How do photons travel at a speed that should be impossible to attain?
Massless particles don't need infinite energy to jump at $c$. Photons don't have rest mass as they don't interact with Higgs field.
What you have heard is applied only for mass. The whole thing works like this:
In relativistic physics, mass isn't constant. It is increased when its speed is increased. It is driven by this formula: $$m=\frac{M}{\sqrt{1-\left(\frac{v}{c}\right)^2}}$$ where, $m$ is relativistic mass, $M$ is rest mass, $v$ is speed.
So, at higher speed, we need higher energy to accelerate mass because it has been increased.
In case of massless particle, let's apply this formula:
When $v$ is less than $c$: If you divide $0$ by a positive number, the result would be $0$. So, to accelerate $0$ relativistic mass particle, you wouldn't need energy. That's the reason why you can't find a massless particle at speed lesser than $c$.
When $v$ is equal to $c$: Formula isn't valid because $0/0$ is not defined.

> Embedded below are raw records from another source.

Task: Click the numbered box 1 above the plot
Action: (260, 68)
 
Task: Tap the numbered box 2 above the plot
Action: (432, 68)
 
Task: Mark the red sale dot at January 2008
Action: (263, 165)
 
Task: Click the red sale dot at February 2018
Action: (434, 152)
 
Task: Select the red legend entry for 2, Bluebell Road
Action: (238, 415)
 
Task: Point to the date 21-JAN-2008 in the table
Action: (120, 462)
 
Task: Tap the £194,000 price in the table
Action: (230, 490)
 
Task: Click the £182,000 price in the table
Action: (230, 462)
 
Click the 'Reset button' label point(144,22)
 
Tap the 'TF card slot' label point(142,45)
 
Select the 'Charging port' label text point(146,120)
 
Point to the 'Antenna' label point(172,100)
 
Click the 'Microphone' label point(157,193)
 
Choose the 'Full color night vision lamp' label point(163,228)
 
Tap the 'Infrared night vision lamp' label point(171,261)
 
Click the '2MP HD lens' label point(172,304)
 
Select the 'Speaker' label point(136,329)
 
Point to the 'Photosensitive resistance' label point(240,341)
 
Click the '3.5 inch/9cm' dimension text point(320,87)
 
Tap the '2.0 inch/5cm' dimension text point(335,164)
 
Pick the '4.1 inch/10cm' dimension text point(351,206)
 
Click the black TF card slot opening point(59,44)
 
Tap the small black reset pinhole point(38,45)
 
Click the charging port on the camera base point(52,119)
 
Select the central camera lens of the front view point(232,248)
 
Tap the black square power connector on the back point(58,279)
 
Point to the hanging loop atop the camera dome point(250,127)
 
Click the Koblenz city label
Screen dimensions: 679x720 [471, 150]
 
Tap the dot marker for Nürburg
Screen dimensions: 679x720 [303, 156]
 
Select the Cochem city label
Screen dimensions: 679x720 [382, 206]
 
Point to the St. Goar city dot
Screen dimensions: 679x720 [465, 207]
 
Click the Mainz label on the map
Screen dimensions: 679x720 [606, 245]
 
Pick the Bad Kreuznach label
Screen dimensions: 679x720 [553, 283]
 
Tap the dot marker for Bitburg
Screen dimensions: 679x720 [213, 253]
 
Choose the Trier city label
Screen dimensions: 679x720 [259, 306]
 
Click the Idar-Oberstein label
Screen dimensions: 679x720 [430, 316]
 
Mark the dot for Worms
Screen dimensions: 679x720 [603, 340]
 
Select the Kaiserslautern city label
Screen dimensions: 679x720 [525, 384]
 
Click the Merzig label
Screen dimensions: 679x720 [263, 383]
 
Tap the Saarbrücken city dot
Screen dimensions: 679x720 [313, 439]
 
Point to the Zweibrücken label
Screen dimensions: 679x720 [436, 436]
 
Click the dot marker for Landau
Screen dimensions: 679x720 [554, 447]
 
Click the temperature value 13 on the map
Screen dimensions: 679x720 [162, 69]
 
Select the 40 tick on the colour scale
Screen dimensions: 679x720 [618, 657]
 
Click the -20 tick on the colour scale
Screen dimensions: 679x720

Note: While the answer is fine for general massless particle, it's not good for photons (ask relativistic physicists). Relativistic equations have $c$ due to the fact that it is a postulate of Einstein that photons already have this speed. So, it's not good for us to get to there in reverse.
So, answer for relativistic guys: Its framework for Relativistic Physics. We never needed to accelerate photons to $c$. It was already running at this speed.
If it requires infinite amount of energy to travel at the speed of light then how photon attains this speed
That's not quite right. You're thinking of the energy required to accelerate a massive object to $c$ which is impossible thus the infinity.
However, there is no reference frame in which photons are at rest. An object with speed $c$ in one frame has speed $c$ in all frames (thus the invariant speed).
According to special relativity
$$ \frac vc = \frac {pc}E = \frac {pc}{\sqrt{(mc^2)^2+(pc)^2}} $$
For $m=0$ we have $pc=E$ and thus $v=c$, whereas for $m\not=0$ we have $pc<E$ and thus $v<c$.